Auto Kernel Generator

Contributed to AKG team

C++, Python

Key words

deep neural networks
tensor operation
compiler optimization
loop tiling
neural processing units

MindSpore and the Auto Kernel Generator

This project is part of a larger effort in the development of MindSpore, an all-scenario deep learning computing framework that can be executed on different hardware, with different architectures, like CPUs, GPUs, and in particular neural processing units, the NPUs. One of the biggest challenges of such a general purpose software is getting the maximum performance that any of these modern hardware architectures can offer.

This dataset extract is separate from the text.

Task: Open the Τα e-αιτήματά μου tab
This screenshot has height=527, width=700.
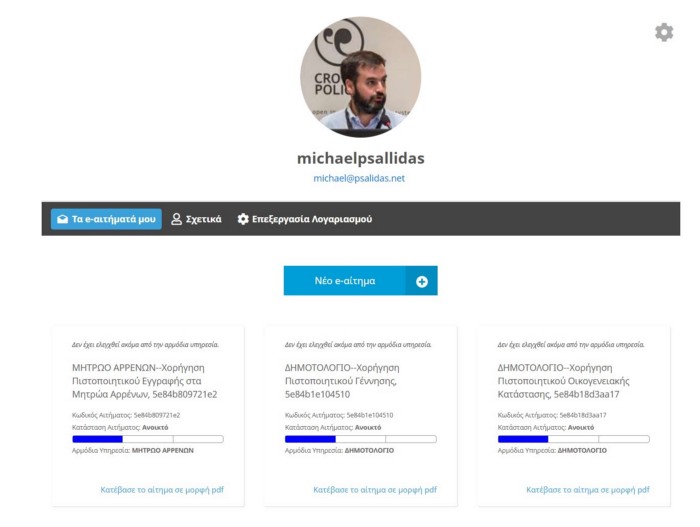Action: (106, 219)
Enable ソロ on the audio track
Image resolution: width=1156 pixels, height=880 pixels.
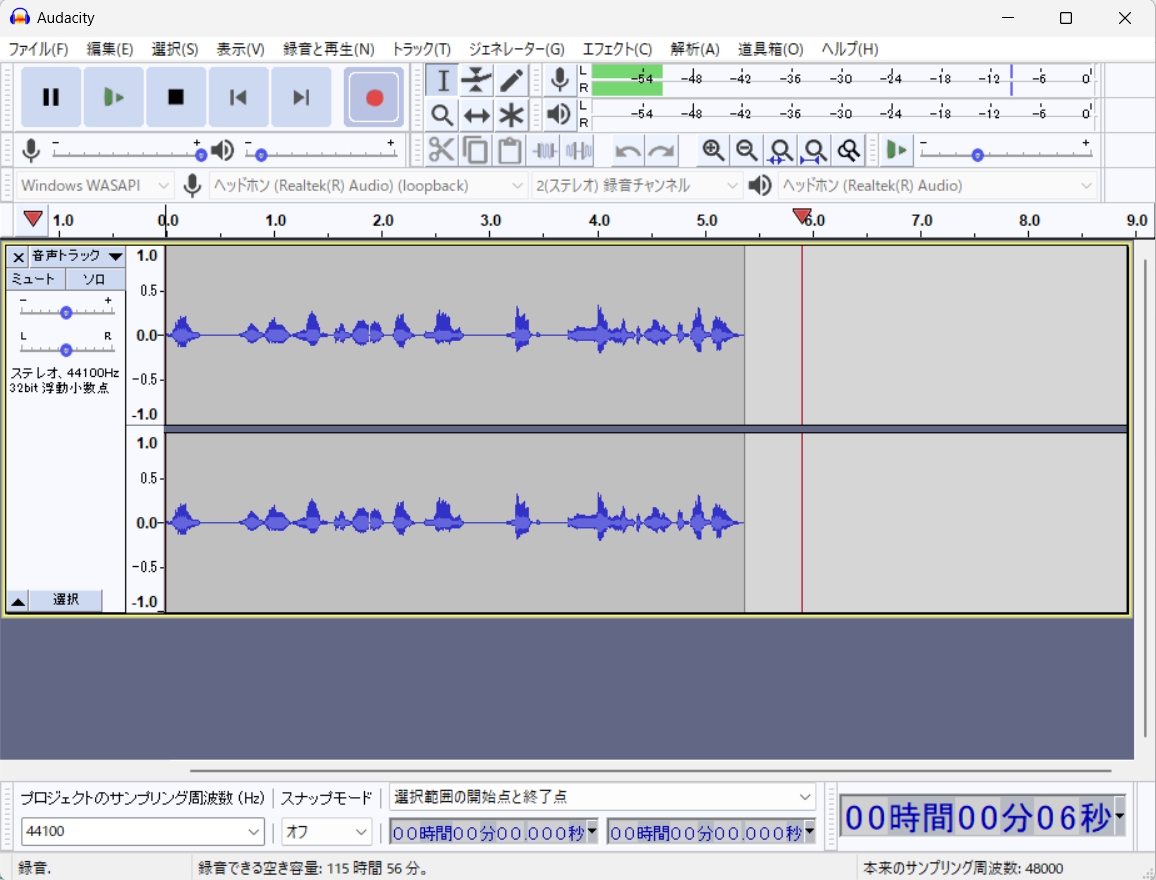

To achieve this goal, a central part is the AI compiler, which must to be able to apply optimizations suitable for the hardware used and appropriate to any deep learning neural network architecture on which it is applied. In particular, important optimizations are provided by the Graph Kernel Fusion, which analyzes/evaluates the compute graph to apply optimizations to operators. First, the deep neural network is expressed as directed acyclic graphs of tensors operations. Graph Kernel Fusion then analyzes and evaluates the computational graph and applies appropriate optimizations to it. For example, it might look at a subgraph from the computing graph and, after analysis, decide that it is optimal to fuse these two operators, the addition of two input tensors followed by a scalar multiplication.

This kind of optimization is done with the help of AKG (Auto Kernel Generator) which generates optimized code from the graph kernel based on the polyhedral method. Within the polyhedral analysis there are several transformations that can be applied, and in particular there is loop tiling.

Loop Tiling Optimization

The loop tiling transformation is one of the most important optimizations for computationally intensive tasks. It is a well-known transformation that has been extensively studied since at least the 1980s. This optimization aims to exploit spatial and temporal locality of data accesses, but the reasoning for finding the optimal partition that leads to the best performance depends on many variables. It must take into account the hardware memory hierarchy, their sizes and granularity for computation and communication. The data type and shape, data locality and reuse (that is, which data is already loaded and which of then can be reused or overwritten), and also the hardware can impose alignment constrains. The hardware can also provide parallelization features and so on.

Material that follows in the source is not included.